▶ Assignment
Reproduce the entries below character for character.

▶ Given records

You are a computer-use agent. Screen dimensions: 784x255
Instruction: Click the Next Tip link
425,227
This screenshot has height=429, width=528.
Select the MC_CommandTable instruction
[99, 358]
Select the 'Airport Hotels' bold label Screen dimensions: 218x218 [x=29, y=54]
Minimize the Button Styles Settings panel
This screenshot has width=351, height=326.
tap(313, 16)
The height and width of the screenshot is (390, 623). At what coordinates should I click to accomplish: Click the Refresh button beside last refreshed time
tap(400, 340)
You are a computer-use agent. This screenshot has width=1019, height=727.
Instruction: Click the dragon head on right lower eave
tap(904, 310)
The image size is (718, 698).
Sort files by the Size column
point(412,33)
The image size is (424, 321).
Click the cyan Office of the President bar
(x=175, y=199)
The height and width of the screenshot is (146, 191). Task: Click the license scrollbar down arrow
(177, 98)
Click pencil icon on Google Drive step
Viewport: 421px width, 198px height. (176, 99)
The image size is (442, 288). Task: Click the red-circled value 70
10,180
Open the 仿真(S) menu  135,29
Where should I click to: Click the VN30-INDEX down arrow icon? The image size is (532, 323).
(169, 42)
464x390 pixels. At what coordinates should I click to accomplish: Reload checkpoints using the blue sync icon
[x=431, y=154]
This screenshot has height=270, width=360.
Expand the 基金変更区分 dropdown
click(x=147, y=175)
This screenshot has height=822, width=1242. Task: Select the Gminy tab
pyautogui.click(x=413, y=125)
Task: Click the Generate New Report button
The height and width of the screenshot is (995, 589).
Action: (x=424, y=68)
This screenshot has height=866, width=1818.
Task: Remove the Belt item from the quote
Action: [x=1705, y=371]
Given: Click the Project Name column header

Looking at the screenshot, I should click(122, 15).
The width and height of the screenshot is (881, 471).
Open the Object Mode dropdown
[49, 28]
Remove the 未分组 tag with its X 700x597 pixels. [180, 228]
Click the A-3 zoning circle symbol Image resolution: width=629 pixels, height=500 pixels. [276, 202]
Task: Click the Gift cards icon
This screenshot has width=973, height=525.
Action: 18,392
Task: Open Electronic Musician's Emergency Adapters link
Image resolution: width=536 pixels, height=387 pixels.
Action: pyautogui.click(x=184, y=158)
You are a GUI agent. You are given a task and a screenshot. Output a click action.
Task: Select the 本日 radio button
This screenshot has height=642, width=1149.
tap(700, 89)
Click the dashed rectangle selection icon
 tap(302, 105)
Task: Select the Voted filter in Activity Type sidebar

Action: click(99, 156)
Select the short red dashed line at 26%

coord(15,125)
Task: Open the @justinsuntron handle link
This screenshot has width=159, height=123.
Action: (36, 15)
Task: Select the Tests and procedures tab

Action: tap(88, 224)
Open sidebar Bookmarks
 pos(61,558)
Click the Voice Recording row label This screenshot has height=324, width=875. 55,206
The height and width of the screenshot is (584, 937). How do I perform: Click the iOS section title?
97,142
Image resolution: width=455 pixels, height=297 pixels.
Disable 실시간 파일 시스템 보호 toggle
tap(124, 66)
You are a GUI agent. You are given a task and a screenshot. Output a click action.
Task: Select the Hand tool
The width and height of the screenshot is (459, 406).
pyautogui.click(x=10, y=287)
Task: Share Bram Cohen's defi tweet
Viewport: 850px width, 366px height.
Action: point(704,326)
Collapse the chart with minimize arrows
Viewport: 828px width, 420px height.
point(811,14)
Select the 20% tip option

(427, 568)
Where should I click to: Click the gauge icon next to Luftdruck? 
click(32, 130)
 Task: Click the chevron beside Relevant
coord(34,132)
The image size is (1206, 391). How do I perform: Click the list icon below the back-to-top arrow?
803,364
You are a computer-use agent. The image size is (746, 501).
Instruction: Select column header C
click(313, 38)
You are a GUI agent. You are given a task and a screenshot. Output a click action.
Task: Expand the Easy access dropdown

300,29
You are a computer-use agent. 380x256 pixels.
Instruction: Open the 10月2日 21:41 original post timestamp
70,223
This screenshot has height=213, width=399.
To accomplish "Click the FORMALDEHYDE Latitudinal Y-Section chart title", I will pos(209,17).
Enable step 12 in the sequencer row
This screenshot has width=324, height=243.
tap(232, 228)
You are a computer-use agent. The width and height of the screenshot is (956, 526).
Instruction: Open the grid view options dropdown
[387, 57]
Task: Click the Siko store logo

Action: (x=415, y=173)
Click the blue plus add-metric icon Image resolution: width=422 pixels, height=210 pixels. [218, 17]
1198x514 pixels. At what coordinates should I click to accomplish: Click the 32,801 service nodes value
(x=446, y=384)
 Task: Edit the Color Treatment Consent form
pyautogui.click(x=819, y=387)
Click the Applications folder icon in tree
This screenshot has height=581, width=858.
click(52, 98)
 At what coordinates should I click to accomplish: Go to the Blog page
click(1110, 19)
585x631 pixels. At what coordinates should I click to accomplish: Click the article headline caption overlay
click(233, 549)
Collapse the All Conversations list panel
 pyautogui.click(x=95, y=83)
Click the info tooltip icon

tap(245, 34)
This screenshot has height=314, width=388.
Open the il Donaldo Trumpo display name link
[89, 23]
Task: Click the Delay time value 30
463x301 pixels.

▶ Problem solution
You are a computer-use agent. Screen dimensions: 784x255
Instruction: Click the Next Tip link
425,227
This screenshot has height=429, width=528.
Select the MC_CommandTable instruction
[99, 358]
Select the 'Airport Hotels' bold label Screen dimensions: 218x218 [x=29, y=54]
Minimize the Button Styles Settings panel
This screenshot has width=351, height=326.
tap(313, 16)
The height and width of the screenshot is (390, 623). At what coordinates should I click to accomplish: Click the Refresh button beside last refreshed time
tap(400, 340)
You are a computer-use agent. This screenshot has width=1019, height=727.
Instruction: Click the dragon head on right lower eave
tap(904, 310)
The image size is (718, 698).
Sort files by the Size column
point(412,33)
The image size is (424, 321).
Click the cyan Office of the President bar
(x=175, y=199)
The height and width of the screenshot is (146, 191). Task: Click the license scrollbar down arrow
(177, 98)
Click pencil icon on Google Drive step
Viewport: 421px width, 198px height. (176, 99)
The image size is (442, 288). Task: Click the red-circled value 70
10,180
Open the 仿真(S) menu  135,29
Where should I click to: Click the VN30-INDEX down arrow icon? The image size is (532, 323).
(169, 42)
464x390 pixels. At what coordinates should I click to accomplish: Reload checkpoints using the blue sync icon
[x=431, y=154]
This screenshot has height=270, width=360.
Expand the 基金変更区分 dropdown
click(x=147, y=175)
This screenshot has height=822, width=1242. Task: Select the Gminy tab
pyautogui.click(x=413, y=125)
Task: Click the Generate New Report button
The height and width of the screenshot is (995, 589).
Action: (x=424, y=68)
This screenshot has height=866, width=1818.
Task: Remove the Belt item from the quote
Action: [x=1705, y=371]
Given: Click the Project Name column header

Looking at the screenshot, I should click(122, 15).
The width and height of the screenshot is (881, 471).
Open the Object Mode dropdown
[49, 28]
Remove the 未分组 tag with its X 700x597 pixels. [180, 228]
Click the A-3 zoning circle symbol Image resolution: width=629 pixels, height=500 pixels. [276, 202]
Task: Click the Gift cards icon
This screenshot has width=973, height=525.
Action: 18,392
Task: Open Electronic Musician's Emergency Adapters link
Image resolution: width=536 pixels, height=387 pixels.
Action: pyautogui.click(x=184, y=158)
You are a GUI agent. You are given a task and a screenshot. Output a click action.
Task: Select the 本日 radio button
This screenshot has height=642, width=1149.
tap(700, 89)
Click the dashed rectangle selection icon
 tap(302, 105)
Task: Select the Voted filter in Activity Type sidebar

Action: click(99, 156)
Select the short red dashed line at 26%

coord(15,125)
Task: Open the @justinsuntron handle link
This screenshot has width=159, height=123.
Action: (36, 15)
Task: Select the Tests and procedures tab

Action: tap(88, 224)
Open sidebar Bookmarks
 pos(61,558)
Click the Voice Recording row label This screenshot has height=324, width=875. 55,206
The height and width of the screenshot is (584, 937). How do I perform: Click the iOS section title?
97,142
Image resolution: width=455 pixels, height=297 pixels.
Disable 실시간 파일 시스템 보호 toggle
tap(124, 66)
You are a GUI agent. You are given a task and a screenshot. Output a click action.
Task: Select the Hand tool
The width and height of the screenshot is (459, 406).
pyautogui.click(x=10, y=287)
Task: Share Bram Cohen's defi tweet
Viewport: 850px width, 366px height.
Action: point(704,326)
Collapse the chart with minimize arrows
Viewport: 828px width, 420px height.
point(811,14)
Select the 20% tip option

(427, 568)
Where should I click to: Click the gauge icon next to Luftdruck? 
click(32, 130)
 Task: Click the chevron beside Relevant
coord(34,132)
The image size is (1206, 391). How do I perform: Click the list icon below the back-to-top arrow?
803,364
You are a computer-use agent. The image size is (746, 501).
Instruction: Select column header C
click(313, 38)
You are a GUI agent. You are given a task and a screenshot. Output a click action.
Task: Expand the Easy access dropdown

300,29
You are a computer-use agent. 380x256 pixels.
Instruction: Open the 10月2日 21:41 original post timestamp
70,223
This screenshot has height=213, width=399.
To accomplish "Click the FORMALDEHYDE Latitudinal Y-Section chart title", I will pos(209,17).
Enable step 12 in the sequencer row
This screenshot has width=324, height=243.
tap(232, 228)
You are a computer-use agent. The width and height of the screenshot is (956, 526).
Instruction: Open the grid view options dropdown
[387, 57]
Task: Click the Siko store logo

Action: (x=415, y=173)
Click the blue plus add-metric icon Image resolution: width=422 pixels, height=210 pixels. [218, 17]
1198x514 pixels. At what coordinates should I click to accomplish: Click the 32,801 service nodes value
(x=446, y=384)
 Task: Edit the Color Treatment Consent form
pyautogui.click(x=819, y=387)
Click the Applications folder icon in tree
This screenshot has height=581, width=858.
click(52, 98)
 At what coordinates should I click to accomplish: Go to the Blog page
click(1110, 19)
585x631 pixels. At what coordinates should I click to accomplish: Click the article headline caption overlay
click(233, 549)
Collapse the All Conversations list panel
 pyautogui.click(x=95, y=83)
Click the info tooltip icon

tap(245, 34)
This screenshot has height=314, width=388.
Open the il Donaldo Trumpo display name link
[89, 23]
Task: Click the Delay time value 30
463x301 pixels.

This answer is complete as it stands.